Purpose. We performed a phase-1 pharmacokinetic optimal dosing study of intraventricular topotecan (IT), administered daily 5x, to determine whether, the maximum tolerated dose of IT topotecan was also the pharmacokinetic optimal dose. Patients and Methods. Patients received topotecan administered through an intraventricular access device (0.1 or 0.2 mg/dose), daily x 5 every other week 2x (Induction); every 3 weeks x 2 (Consolidation); then every 4 weeks for up to 11 courses (Maintenance). Ventricular CSF pharmacokinetic studies were performed on day 1, week 1 of induction, and in a subset of patients after a single intralumbar topotecan dose on day 1, week 3. Results.

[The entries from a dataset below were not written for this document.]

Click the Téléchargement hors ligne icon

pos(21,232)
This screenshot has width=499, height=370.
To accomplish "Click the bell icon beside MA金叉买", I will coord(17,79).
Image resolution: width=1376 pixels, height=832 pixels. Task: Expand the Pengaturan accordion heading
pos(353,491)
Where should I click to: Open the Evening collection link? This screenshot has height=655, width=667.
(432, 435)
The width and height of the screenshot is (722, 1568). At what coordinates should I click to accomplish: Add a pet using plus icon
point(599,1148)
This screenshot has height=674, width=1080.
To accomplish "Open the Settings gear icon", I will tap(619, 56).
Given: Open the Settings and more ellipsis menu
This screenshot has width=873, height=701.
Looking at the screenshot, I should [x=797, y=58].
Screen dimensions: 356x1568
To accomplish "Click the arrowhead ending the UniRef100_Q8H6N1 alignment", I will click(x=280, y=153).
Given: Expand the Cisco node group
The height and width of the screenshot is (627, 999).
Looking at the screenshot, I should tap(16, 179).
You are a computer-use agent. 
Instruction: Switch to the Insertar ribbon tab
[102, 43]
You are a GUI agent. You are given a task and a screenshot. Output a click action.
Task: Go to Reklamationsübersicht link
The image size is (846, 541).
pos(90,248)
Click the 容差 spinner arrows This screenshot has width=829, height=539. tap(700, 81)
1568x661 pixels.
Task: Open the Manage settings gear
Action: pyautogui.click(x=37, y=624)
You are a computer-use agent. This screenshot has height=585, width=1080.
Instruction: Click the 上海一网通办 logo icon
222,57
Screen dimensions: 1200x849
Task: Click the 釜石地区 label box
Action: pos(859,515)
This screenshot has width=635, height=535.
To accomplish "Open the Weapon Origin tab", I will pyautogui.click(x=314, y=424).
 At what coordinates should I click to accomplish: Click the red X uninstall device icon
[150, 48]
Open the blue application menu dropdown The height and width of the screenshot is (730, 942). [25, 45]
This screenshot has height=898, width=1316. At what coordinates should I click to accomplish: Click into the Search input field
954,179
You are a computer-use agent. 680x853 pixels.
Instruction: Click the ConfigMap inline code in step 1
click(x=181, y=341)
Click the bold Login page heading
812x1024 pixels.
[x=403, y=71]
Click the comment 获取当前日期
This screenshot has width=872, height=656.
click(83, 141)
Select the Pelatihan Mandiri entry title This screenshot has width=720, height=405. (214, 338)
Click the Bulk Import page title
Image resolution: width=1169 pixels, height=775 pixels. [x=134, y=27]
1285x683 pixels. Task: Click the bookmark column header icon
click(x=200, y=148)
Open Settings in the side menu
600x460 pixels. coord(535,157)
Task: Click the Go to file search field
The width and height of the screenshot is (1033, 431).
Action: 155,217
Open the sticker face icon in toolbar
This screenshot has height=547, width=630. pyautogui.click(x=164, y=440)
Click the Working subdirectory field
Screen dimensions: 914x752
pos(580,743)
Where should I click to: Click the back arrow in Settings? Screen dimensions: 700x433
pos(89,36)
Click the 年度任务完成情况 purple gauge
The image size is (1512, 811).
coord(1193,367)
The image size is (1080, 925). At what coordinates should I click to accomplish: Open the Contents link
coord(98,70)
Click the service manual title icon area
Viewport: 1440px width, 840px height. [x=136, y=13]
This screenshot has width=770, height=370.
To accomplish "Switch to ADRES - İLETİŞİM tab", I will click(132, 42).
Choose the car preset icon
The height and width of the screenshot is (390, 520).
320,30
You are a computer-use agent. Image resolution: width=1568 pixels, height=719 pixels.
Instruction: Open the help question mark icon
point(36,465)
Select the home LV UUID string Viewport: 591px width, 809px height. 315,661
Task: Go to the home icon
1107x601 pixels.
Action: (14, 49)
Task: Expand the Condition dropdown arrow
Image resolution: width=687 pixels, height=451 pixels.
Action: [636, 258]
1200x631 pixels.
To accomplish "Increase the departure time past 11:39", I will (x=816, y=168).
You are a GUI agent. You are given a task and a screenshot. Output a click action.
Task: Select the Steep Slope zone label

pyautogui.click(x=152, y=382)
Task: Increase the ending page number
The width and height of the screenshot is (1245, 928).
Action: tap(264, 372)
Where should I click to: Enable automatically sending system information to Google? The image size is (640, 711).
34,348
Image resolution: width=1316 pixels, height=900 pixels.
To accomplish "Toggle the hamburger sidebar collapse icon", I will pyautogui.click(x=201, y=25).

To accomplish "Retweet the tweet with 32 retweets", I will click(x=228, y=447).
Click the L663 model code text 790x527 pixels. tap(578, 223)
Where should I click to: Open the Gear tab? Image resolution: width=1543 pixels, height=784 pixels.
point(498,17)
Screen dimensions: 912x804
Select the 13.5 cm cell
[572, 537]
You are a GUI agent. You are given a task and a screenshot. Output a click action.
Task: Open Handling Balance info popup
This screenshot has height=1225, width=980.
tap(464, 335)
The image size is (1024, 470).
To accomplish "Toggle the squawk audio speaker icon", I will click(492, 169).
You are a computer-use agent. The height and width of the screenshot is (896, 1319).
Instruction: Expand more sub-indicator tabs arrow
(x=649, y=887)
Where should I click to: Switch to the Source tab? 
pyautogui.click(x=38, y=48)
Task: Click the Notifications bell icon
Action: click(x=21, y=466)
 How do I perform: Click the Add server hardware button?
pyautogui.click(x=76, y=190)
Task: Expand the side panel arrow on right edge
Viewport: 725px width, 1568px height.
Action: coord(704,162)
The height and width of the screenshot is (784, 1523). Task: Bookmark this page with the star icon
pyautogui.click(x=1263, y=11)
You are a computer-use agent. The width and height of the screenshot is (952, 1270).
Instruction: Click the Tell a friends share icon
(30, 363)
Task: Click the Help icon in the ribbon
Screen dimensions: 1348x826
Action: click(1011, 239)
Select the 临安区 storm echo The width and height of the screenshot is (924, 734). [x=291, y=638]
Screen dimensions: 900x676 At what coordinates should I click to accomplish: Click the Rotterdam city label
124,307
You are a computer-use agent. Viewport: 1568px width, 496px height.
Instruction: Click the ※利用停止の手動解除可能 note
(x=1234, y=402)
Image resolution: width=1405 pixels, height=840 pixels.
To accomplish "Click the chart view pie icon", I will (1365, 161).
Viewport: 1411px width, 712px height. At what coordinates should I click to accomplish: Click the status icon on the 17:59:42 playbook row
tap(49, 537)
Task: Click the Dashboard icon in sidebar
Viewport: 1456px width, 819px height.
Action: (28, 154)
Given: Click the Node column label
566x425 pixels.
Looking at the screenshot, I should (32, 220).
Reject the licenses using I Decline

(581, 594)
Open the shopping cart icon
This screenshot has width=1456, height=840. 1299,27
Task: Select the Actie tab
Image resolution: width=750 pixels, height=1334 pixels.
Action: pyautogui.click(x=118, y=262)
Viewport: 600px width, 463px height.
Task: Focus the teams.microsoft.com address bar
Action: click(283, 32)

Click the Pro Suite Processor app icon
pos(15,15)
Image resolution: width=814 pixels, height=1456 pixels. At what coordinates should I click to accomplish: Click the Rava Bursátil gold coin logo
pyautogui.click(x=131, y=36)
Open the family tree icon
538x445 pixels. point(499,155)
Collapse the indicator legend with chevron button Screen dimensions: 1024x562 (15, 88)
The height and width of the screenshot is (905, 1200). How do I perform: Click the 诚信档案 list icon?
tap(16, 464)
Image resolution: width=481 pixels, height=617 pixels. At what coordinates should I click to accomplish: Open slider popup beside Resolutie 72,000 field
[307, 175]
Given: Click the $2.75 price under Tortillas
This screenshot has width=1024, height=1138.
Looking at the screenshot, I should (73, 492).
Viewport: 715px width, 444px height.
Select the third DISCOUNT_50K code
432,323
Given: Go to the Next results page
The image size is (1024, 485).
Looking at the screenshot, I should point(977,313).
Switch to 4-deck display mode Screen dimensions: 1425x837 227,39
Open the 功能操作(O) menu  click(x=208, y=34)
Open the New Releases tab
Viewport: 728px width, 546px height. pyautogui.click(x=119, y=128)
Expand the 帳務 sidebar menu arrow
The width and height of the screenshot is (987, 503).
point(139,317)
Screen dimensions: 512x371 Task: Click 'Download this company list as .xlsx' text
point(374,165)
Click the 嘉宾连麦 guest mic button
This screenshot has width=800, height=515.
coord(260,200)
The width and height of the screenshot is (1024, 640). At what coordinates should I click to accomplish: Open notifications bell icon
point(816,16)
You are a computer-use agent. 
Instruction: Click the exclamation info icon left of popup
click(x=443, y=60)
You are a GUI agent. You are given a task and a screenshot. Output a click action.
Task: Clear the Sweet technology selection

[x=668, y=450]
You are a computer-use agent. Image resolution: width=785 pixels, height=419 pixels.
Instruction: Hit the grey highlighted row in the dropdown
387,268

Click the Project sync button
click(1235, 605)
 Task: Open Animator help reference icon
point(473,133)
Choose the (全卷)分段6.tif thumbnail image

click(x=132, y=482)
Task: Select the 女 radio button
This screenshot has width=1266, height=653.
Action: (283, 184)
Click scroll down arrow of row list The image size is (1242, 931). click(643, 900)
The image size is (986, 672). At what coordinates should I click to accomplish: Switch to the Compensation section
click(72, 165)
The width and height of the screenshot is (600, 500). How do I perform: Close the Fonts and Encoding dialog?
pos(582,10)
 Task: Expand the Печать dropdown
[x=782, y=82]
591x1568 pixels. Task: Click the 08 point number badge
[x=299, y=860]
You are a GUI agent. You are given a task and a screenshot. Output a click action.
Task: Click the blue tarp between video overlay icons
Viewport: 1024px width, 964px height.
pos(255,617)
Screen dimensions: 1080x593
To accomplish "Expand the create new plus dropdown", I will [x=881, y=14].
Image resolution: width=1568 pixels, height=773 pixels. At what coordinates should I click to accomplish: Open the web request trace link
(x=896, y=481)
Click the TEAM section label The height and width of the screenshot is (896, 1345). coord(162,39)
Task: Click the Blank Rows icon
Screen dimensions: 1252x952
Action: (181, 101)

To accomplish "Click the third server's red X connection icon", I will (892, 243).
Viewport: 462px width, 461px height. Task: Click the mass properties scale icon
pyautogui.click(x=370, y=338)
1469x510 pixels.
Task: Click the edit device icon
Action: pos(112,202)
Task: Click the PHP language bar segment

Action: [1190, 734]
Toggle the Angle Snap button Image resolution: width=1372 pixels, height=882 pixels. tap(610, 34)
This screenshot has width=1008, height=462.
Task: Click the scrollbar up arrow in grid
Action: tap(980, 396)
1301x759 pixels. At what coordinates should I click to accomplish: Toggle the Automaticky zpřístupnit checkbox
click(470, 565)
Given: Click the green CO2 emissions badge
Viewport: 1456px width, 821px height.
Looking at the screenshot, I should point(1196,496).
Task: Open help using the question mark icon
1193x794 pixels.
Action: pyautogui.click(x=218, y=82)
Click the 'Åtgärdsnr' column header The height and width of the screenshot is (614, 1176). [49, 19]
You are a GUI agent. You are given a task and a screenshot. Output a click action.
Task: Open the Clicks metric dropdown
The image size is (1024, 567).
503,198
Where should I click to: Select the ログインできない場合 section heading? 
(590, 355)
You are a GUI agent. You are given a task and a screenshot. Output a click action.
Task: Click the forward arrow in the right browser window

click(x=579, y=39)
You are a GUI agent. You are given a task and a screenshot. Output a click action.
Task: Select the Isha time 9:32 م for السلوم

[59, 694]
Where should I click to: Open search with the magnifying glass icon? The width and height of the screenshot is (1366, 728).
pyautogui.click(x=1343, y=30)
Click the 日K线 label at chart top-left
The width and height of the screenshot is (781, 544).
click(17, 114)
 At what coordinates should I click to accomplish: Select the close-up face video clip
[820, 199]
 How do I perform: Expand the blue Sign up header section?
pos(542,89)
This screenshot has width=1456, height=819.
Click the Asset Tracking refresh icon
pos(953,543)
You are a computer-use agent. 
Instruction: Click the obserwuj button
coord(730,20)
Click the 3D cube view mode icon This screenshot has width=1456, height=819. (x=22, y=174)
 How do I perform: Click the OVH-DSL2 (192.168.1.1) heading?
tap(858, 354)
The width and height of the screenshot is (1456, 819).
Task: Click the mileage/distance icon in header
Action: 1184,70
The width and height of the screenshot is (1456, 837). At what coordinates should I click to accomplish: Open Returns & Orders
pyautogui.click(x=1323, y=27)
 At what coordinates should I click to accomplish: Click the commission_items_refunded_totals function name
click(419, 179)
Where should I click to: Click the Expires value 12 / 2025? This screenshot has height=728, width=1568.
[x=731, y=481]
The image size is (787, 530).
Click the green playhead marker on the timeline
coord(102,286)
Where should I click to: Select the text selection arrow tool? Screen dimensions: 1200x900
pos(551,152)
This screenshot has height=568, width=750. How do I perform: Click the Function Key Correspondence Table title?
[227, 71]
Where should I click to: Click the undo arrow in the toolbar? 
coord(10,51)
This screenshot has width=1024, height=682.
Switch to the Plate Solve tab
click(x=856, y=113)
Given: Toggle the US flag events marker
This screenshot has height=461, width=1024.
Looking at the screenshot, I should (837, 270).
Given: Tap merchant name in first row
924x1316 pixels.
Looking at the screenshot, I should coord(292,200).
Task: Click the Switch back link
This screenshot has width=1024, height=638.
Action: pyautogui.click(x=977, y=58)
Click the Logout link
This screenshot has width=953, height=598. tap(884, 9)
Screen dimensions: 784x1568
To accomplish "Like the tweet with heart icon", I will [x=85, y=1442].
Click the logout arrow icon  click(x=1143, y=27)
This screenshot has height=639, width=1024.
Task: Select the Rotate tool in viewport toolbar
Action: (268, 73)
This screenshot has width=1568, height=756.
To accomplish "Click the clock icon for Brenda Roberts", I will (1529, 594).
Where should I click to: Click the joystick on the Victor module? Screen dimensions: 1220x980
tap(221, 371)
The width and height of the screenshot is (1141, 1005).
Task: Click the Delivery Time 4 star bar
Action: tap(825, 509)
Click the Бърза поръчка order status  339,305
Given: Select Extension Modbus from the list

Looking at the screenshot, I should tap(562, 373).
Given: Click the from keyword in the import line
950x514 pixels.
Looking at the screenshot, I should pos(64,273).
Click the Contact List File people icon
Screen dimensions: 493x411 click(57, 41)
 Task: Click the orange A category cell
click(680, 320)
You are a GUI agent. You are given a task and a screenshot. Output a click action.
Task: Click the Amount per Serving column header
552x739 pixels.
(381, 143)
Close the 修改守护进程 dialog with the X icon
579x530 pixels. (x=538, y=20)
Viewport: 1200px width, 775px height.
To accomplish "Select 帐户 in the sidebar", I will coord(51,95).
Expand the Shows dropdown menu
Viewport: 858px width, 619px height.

Nineteen patients were enrolled. All were evaluable for toxicity and 18 were assessable for pharmacokinetics. Arachnoiditis requiring corticosteroid therapy occurred in or one of three patients at the 0.1 mg dose level and two of the initial three patients enrolled at the 0.2 mg dose level. All subsequent patients were therefore treated with concomitant dexamethasone. Pharmacokinetic evaluation after accrual of the first seven patients revealed that a topotecan lactone concentration >1 ng/ml for 8 hours was attained in all patients and thus, further dose escalation was not pursued. Results of simulation studies showed that at the dose levels evaluated, >99.9% of patients are expected to achieve CSF topotecan lactone concentrations >1 ng/ml for at least 8 hours. Conclusion. Intraventricular topotecan, 0.2 mg, administered daily for 5 days with concomitant dexamethasone is well tolerated and was defined to be the pharmacokinetic optimal dose in this trial. Pediatr Blood Cancer 2013;60:627-632. (C) 2012 Wiley Periodicals, Inc.